I was at Starbucks today, sipping a $4 coffee beverage, checking my email on $2/hour wi-fi Internet access, and eating a $5 sandwich when it hit me: Starbucks has mastered, more than any company I can think of, the art of increasing Revenue Per Customer.
A quick glance at their annual report will confirm this–they’ve more than doubled their average revenue per transaction in the last few years. This is an amazing feat: even if the number of customers coming through the door each day stays the same (hint: it hasn’t) revenues and profits go up. So how can we as small business owners learn from this?
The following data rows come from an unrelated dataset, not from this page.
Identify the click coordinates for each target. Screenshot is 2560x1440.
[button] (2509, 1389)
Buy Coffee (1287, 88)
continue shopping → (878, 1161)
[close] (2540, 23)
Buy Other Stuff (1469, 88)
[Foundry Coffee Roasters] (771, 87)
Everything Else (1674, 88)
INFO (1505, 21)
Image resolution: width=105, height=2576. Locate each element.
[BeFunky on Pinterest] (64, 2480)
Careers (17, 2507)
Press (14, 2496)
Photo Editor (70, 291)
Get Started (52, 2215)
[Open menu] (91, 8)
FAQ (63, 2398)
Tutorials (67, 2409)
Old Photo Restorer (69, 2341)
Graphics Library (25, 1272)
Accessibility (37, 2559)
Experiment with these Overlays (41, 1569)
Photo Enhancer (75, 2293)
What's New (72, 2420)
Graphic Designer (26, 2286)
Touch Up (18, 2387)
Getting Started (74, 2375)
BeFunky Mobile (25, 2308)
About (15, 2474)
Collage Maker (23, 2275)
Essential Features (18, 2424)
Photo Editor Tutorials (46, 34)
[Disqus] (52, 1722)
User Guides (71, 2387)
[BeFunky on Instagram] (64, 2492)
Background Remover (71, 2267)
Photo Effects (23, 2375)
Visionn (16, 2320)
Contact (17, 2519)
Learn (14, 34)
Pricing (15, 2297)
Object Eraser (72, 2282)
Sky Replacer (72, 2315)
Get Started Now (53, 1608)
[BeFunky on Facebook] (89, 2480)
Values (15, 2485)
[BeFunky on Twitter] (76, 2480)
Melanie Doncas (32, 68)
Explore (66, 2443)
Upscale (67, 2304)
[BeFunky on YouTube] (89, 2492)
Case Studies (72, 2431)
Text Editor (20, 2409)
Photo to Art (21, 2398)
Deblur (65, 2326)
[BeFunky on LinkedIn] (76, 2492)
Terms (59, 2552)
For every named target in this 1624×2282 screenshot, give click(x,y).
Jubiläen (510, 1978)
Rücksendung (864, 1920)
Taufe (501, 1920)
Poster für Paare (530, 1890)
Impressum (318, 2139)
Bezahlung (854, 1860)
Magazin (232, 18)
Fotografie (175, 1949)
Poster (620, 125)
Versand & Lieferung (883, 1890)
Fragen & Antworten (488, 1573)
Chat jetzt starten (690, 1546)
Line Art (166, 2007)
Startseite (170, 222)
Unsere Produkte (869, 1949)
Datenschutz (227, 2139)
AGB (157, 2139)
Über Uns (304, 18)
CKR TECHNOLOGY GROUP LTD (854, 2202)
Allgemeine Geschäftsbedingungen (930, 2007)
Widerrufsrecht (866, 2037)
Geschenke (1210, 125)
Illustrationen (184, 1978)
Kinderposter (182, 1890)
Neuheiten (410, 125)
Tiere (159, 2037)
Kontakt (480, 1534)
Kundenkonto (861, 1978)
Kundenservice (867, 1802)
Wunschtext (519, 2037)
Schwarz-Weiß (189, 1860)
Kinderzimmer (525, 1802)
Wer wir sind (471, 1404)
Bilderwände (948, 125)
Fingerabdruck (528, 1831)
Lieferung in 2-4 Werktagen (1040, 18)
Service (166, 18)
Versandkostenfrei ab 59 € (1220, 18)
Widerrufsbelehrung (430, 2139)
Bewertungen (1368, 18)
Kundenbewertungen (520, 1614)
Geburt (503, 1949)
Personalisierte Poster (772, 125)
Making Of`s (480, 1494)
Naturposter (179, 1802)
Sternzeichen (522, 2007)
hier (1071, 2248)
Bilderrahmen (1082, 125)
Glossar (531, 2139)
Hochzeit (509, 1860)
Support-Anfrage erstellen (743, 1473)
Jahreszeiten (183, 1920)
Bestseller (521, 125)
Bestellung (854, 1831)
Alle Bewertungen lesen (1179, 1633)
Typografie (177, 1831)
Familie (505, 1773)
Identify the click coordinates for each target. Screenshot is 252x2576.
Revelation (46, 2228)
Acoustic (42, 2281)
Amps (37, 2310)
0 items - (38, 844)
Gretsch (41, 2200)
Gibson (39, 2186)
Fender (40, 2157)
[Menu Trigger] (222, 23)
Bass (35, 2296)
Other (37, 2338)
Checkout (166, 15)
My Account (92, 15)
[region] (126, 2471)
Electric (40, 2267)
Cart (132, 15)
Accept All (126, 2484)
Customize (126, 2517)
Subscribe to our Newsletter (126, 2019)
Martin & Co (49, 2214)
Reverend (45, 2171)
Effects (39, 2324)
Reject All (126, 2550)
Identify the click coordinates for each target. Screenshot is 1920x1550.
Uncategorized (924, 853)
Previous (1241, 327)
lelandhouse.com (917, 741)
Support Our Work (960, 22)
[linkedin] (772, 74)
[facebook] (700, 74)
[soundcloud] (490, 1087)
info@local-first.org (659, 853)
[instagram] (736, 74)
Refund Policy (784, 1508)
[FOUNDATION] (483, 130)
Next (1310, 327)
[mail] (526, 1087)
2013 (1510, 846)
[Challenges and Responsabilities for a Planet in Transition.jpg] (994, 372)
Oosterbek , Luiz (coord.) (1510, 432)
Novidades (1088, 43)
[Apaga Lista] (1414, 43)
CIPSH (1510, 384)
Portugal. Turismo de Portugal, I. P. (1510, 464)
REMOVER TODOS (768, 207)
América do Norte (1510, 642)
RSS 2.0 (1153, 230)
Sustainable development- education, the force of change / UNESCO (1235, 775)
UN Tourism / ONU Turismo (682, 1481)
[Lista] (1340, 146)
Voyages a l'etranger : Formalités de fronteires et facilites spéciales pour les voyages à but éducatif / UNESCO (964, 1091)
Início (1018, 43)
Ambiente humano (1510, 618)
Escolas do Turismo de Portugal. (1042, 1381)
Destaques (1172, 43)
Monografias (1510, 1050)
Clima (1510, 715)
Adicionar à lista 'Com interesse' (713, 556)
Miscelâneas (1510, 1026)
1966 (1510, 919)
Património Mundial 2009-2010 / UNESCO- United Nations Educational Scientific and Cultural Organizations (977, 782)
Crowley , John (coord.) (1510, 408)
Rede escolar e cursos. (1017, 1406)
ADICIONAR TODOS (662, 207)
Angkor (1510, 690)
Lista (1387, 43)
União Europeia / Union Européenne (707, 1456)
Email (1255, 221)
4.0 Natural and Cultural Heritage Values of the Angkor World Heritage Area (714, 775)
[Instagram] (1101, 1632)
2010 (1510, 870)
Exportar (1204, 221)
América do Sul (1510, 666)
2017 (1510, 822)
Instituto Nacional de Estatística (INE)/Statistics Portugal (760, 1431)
The first step to growing your revenue per customer (let’s call it “RPC” for short) is to brainstorm what your customers might be interested in purchasing in addition to your core product or service. If you’re Starbucks, it’s a pretty natural thing to do:
“Well, while they’re sipping their coffee they might want to check their email. We’ll provide them pay-access to the Internet. In addition to the revenues from the access, they might even stay longer and buy another cup of coffee!”
OK, great idea… now let’s take it a step further…
“People often comment on the music that’s playing in our stores… perhaps they’d buy CD compilations?”
Great! Keep going…
“Our cookies and pastries sell especially well during the lunchtime hour… I wonder if people would buy sandwiches and salads?”
As you can see, Starbucks has taken their core revenue stream (coffee and coffee beverages) and added complementary products and services that make sense given their customer’s primary reason for the visit. They’ve applied a little leverage *to each customer that walks into their store, and have managed to increase–often double–the revenue they receive from that customer. Let’s think about how we can apply this in other businesses.
If you own a video rental store are you selling popcorn and candy to your customers? How about movie soundtracks? Is there a copy of the “Lord of the Rings” *books *next to the *movies? Why not?
If you are a consultant that provides web design and development services, have you partnered with a hosting company that provides you with a share of revenues for the customers you refer? Have you partnered with a company that provides a content management and/or commerce solution? Why not?
The key here is to find complementary products and services and *monetize *them, but without making your customers feel “over-sold.” If you do it right you may find that your *RPC *goes through the roof.
If you need a little inspiration, I recommend you stop by the master and get yourself a cup of coffee.